Exercise details: Exactly reproduce the lines from the line that has "Viewport: 1389px width, 868px" down to the last line of the entries, inclusive.

Data to process:
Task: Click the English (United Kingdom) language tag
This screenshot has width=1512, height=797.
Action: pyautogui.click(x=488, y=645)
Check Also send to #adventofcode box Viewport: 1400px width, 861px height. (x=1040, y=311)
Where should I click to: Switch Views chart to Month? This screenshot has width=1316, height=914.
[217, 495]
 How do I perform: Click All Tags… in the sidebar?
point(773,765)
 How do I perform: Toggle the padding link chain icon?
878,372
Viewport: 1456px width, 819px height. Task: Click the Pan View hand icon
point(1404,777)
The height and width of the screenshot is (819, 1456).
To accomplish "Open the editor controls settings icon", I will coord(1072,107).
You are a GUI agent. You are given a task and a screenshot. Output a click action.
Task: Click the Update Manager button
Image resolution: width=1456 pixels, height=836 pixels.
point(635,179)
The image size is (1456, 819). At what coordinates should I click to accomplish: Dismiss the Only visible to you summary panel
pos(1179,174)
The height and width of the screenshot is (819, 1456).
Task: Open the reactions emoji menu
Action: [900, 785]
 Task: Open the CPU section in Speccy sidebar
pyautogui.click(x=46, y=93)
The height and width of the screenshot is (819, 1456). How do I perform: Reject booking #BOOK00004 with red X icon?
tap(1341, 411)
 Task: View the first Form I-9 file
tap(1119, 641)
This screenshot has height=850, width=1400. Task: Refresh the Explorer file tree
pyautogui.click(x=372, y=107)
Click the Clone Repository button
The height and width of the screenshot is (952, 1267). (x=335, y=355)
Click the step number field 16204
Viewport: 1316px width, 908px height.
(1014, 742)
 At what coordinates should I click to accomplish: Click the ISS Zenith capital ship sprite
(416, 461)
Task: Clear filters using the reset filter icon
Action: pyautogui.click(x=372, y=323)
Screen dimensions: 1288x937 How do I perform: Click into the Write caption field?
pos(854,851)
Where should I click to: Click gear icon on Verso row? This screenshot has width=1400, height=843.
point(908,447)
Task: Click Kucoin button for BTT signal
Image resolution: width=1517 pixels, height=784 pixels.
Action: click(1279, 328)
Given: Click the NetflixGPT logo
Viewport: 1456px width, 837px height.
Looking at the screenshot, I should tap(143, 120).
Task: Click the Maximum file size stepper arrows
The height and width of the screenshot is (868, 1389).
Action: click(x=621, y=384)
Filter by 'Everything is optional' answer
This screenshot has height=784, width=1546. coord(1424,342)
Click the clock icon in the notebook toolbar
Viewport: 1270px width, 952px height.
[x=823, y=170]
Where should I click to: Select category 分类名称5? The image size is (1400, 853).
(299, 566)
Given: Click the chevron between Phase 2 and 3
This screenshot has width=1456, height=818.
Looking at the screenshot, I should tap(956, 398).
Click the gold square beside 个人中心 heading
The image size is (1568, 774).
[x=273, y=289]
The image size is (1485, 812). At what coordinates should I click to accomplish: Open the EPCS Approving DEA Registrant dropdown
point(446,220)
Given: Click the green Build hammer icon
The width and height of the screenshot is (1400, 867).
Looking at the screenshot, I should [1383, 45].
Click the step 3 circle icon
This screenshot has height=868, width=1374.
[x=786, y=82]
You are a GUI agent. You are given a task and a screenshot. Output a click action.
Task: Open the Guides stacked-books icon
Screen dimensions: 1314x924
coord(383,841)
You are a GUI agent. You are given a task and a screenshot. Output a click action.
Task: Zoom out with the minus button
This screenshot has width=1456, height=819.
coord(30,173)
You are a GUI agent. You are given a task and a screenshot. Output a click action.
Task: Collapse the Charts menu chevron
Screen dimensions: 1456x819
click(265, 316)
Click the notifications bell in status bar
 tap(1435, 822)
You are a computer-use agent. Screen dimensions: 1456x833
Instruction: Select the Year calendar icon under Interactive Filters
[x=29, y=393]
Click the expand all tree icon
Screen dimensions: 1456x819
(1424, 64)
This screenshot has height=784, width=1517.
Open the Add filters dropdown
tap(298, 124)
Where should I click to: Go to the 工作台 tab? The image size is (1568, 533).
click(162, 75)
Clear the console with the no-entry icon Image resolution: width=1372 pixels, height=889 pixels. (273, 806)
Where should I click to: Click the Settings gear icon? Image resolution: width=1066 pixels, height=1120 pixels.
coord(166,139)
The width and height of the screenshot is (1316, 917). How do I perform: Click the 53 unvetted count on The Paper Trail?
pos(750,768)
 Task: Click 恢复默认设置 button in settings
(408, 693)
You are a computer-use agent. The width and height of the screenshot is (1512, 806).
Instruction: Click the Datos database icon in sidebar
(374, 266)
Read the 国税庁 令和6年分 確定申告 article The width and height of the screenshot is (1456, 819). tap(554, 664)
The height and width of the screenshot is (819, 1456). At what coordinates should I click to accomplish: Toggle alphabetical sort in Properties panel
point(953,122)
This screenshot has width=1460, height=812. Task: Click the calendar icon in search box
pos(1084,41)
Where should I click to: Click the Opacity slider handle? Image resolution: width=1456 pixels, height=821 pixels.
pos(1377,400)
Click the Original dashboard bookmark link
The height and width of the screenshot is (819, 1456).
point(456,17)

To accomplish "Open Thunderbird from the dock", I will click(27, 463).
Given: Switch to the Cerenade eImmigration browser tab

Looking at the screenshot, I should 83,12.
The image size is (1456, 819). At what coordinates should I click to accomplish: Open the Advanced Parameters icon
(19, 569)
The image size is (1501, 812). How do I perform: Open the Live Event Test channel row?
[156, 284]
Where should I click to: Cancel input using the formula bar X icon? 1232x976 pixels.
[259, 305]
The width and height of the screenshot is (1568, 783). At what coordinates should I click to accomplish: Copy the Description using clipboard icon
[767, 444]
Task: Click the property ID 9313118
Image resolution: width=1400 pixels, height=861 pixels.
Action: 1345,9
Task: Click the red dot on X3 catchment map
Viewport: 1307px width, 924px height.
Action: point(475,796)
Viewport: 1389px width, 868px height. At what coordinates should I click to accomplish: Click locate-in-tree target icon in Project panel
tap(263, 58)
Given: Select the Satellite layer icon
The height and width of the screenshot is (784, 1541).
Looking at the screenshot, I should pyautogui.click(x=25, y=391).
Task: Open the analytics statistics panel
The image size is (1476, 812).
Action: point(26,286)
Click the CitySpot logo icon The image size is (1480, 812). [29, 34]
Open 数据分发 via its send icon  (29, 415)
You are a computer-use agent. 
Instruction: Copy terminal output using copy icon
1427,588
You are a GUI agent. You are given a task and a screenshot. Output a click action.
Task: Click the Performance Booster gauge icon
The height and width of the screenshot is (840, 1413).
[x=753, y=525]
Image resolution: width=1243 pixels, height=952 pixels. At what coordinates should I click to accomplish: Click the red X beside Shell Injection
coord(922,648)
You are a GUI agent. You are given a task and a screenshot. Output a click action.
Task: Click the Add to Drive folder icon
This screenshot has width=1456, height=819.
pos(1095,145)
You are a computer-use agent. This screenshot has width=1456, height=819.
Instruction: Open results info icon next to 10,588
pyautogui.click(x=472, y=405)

Finished exercise:
Viewport: 1389px width, 868px height. At what coordinates should I click to accomplish: Click locate-in-tree target icon in Project panel
tap(263, 58)
Given: Select the Satellite layer icon
The height and width of the screenshot is (784, 1541).
Looking at the screenshot, I should pyautogui.click(x=25, y=391).
Task: Open the analytics statistics panel
The image size is (1476, 812).
Action: point(26,286)
Click the CitySpot logo icon The image size is (1480, 812). [29, 34]
Open 数据分发 via its send icon  (29, 415)
You are a computer-use agent. 
Instruction: Copy terminal output using copy icon
1427,588
You are a GUI agent. You are given a task and a screenshot. Output a click action.
Task: Click the Performance Booster gauge icon
The height and width of the screenshot is (840, 1413).
[x=753, y=525]
Image resolution: width=1243 pixels, height=952 pixels. At what coordinates should I click to accomplish: Click the red X beside Shell Injection
coord(922,648)
You are a GUI agent. You are given a task and a screenshot. Output a click action.
Task: Click the Add to Drive folder icon
This screenshot has width=1456, height=819.
pos(1095,145)
You are a computer-use agent. This screenshot has width=1456, height=819.
Instruction: Open results info icon next to 10,588
pyautogui.click(x=472, y=405)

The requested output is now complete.